A freaky tale of isolation and the porous membranes between us, Rebecca Gisler’s slim novel renders a collapsing world with equal parts aversion, fascination, and tenderness--for readers of Ottessa Moshfegh and Sayaka Murata.
At a time when she’d rather be making her own way in the world, an unnamed young woman finds herself moving to a small town at the seaside to care for her uncle. He’s a disabled veteran with questionable habits, prone to drinking, gorging, and hoarding--not to mention the occasional excursion down into the plumbing, where he might disappear for days at a time. When the world begins to shut down, Uncle and his niece are forced even closer still.
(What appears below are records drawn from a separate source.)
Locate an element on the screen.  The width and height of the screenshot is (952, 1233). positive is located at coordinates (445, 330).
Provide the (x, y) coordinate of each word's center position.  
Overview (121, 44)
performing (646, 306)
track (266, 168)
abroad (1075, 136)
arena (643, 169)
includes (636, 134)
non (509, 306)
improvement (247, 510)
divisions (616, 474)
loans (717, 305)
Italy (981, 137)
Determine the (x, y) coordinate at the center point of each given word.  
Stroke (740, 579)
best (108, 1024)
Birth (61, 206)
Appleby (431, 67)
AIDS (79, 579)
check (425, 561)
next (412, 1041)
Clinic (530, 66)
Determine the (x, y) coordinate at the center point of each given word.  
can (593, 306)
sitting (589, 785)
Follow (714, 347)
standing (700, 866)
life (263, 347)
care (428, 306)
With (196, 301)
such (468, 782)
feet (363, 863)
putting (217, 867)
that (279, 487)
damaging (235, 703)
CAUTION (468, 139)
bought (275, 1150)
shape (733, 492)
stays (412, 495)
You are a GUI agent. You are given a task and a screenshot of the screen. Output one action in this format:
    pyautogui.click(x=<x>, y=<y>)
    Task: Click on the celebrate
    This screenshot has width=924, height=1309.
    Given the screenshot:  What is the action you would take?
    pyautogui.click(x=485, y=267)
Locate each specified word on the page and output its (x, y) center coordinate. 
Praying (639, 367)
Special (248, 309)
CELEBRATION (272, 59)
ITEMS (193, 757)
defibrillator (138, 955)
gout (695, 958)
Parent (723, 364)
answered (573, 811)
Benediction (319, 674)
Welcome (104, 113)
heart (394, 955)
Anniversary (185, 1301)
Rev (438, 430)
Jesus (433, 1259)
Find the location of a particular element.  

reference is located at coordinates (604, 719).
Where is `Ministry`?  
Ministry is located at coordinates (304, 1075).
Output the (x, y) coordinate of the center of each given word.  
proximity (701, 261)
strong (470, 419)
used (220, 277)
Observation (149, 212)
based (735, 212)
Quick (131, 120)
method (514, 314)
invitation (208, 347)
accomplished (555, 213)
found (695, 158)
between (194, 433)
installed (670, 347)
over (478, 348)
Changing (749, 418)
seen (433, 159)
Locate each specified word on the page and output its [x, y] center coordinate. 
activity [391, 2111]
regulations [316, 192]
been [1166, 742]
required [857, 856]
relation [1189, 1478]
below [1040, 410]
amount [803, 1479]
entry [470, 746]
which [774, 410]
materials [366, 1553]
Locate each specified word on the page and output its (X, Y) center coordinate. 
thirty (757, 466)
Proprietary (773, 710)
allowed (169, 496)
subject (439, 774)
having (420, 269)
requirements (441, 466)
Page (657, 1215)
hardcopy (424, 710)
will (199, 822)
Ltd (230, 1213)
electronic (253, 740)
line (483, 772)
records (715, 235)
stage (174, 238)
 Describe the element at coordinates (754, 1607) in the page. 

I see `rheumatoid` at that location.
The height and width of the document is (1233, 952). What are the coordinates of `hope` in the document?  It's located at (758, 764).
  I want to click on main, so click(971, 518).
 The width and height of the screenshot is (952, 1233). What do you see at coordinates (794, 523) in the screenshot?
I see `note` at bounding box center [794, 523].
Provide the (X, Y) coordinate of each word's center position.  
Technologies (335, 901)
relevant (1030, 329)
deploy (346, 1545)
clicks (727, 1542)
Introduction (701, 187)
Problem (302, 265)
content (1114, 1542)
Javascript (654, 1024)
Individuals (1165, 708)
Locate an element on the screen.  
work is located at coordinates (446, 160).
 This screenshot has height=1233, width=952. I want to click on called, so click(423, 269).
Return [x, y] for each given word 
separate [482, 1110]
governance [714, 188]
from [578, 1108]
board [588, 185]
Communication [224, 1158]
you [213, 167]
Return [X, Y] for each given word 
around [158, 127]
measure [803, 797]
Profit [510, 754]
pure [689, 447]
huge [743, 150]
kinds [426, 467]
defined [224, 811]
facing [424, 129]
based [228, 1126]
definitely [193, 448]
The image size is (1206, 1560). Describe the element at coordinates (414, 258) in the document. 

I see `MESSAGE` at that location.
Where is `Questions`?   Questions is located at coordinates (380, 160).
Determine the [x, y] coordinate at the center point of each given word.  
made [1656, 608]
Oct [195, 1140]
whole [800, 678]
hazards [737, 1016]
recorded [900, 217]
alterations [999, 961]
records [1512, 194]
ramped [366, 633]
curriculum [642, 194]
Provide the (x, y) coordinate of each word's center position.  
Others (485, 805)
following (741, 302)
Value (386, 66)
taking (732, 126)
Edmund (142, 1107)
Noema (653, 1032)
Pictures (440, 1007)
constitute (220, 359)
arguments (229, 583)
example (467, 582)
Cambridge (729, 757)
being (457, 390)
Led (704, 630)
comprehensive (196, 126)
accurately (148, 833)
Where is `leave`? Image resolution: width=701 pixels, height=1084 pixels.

She knows his every move--every bathroom break he takes, every pill he swallows--and she finds herself relying on this man who is the last one person occupying an empty world with her. But then Uncle’s health takes a final turn for the worse, he’s sent to a hospital that cares for cats, dogs, and Uncles, and any way for her to make sense of this eerie new reality, and her place in it, falls apart.
Poet-novelist Rebecca Gisler’s debut novel, set against our increasingly disjointed world, welcomes readers into a home of shut-ins as cozy as it is claustrophobic. Gisler’s bright, winding prose, masterfully translated from French by Jordan Stump, offers a rare witness to the complex ways in which we order our lives, for better or worse, inside and out.